Politik

Sonntag in Schwerin: Stadtverwaltung kann keinen Unterschied zum Dienstag feststellen

Schwerin. Ein aufwendig angelegtes Pilotprojekt der Stadtverwaltung hat ergeben, was viele Schweriner seit Jahrzehnten vermuten: Der Sonntag in der Landeshauptstadt unterscheidet sich statistisch nicht von einem beliebigen Dienstag. Die Studie, die über sechs Monate lief und 340.000 Euro kostete, wertete Fußgängerströme, Geräuschpegel und die Anzahl geöffneter Türen in der Innenstadt aus. Das Ergebnis: Die Abweichung liegt im Bereich der Messungenauigkeit.
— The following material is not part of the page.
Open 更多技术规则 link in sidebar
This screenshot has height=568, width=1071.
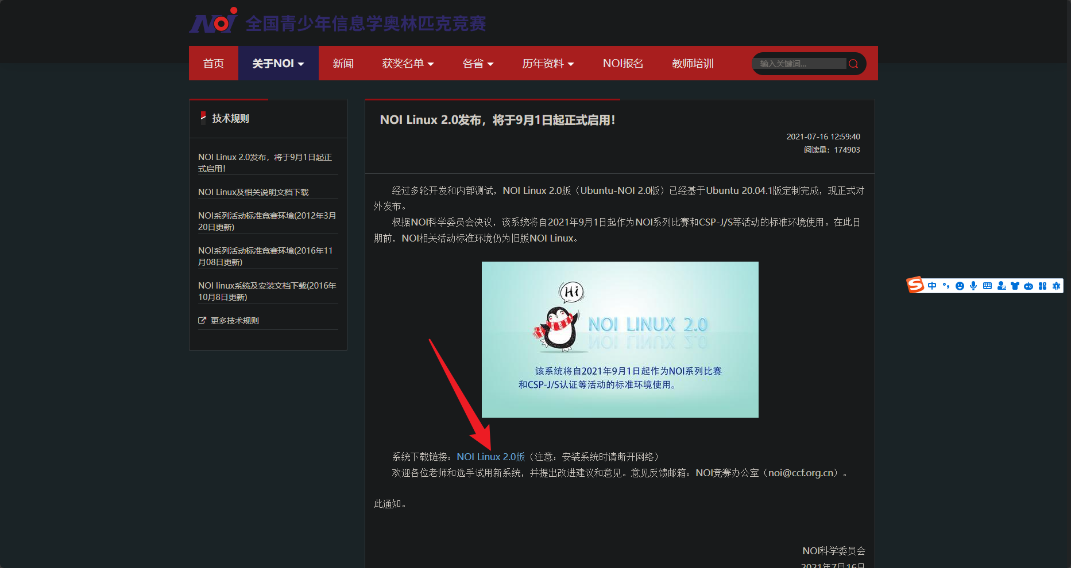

„Wir haben zunächst vermutet, dass unser Messgerät defekt ist“, erklärte Projektleiter Dr. Sven Kaltenberg bei der Präsentation der Ergebnisse. „Aber nein. Der Dienstag um 14 Uhr und der Sonntag um 14 Uhr sind in Schwerin akustisch, visuell und atmosphärisch identisch. Die Innenstadt schafft es, an sieben Tagen die Woche exakt gleich leer zu sein. Das ist, wenn man so will, eine bemerkenswerte Konstanz.“

Marienplatz: Auch unter der Woche sonntagsreif

Besonders der Marienplatz erwies sich als Paradebeispiel für die These. Die Zählung ergab durchschnittlich 23 Passanten pro Stunde am Sonntag und 27 am Dienstag. „Vier Personen Unterschied, davon zwei Tauben“, fasste Kaltenberg zusammen. Die Marienplatz-Galerie, deren Rolltreppen unter der Woche für geschätzt acht Besucher pro Etage laufen, steht sonntags still. Der optische Unterschied: keiner.
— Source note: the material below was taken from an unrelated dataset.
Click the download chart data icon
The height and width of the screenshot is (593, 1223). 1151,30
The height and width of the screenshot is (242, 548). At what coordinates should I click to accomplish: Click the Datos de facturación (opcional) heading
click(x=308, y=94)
„Ich gehe seit 30 Jahren jeden Tag am Pfaffenteich spazieren. Irgendwann habe ich aufgehört, auf den Wochentag zu achten. Bringt ja nichts.“

Helmut K. (74), Rentner aus der Feldstadt

Das Kulturdezernat reagierte betont gelassen auf die Ergebnisse. Man habe schließlich nie behauptet, dass unter der Woche mehr los sei. Im Gegenteil: Die „verlässliche Ruhe“ sei ein Standortvorteil. Andere Städte würden Millionen ausgeben, um den Verkehr zu beruhigen. Schwerin habe dieses Problem organisch gelöst.
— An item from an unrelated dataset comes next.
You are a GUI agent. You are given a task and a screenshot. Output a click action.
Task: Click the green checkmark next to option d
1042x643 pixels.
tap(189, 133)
Gastronomie bestätigt: „Wir merken keinen Unterschied, weil wir sowieso um 21 Uhr zumachen“

Auch die Schweriner Gastronomie untermauert die Studienergebnisse. Von den 14 noch geöffneten Restaurants in der Altstadt gaben zwölf an, zwischen Montag und Sonntag „keine spürbaren Umsatzschwankungen“ zu verzeichnen. „Drei Gäste sind drei Gäste, egal welcher Tag“, sagte ein Wirt, der namentlich nicht genannt werden wollte, weil er „dann noch weniger Gäste“ befürchte. Zwei Betriebe haben inzwischen den Sonntag zum regulären Werktag erklärt, weil das „ehrlicher“ sei.

Die Studie empfiehlt der Stadt, die Sonntagsruhe offiziell abzuschaffen. Nicht etwa, um die Geschäfte zu öffnen, sondern um Verwaltungskosten zu sparen. „Die Beschilderung ‚Sonntagsruhe‘ in der Fußgängerzone kostet jährlich 1.200 Euro Wartung“, heißt es im Bericht. „Für etwas, das faktisch 365 Tage im Jahr herrscht, braucht man kein Schild.“

Die Opposition forderte daraufhin, auch den Freitagabend untersuchen zu lassen. Man vermute ähnliche Ergebnisse, habe aber noch nie einen erlebt.

Die Stadtverwaltung plant bereits eine Folgestudie: Ob Schweriner den Unterschied zwischen Tag und Nacht bemerken. Erste Hinweise deuten darauf hin, dass die Straßenbeleuchtung das einzige zuverlässige Indiz ist.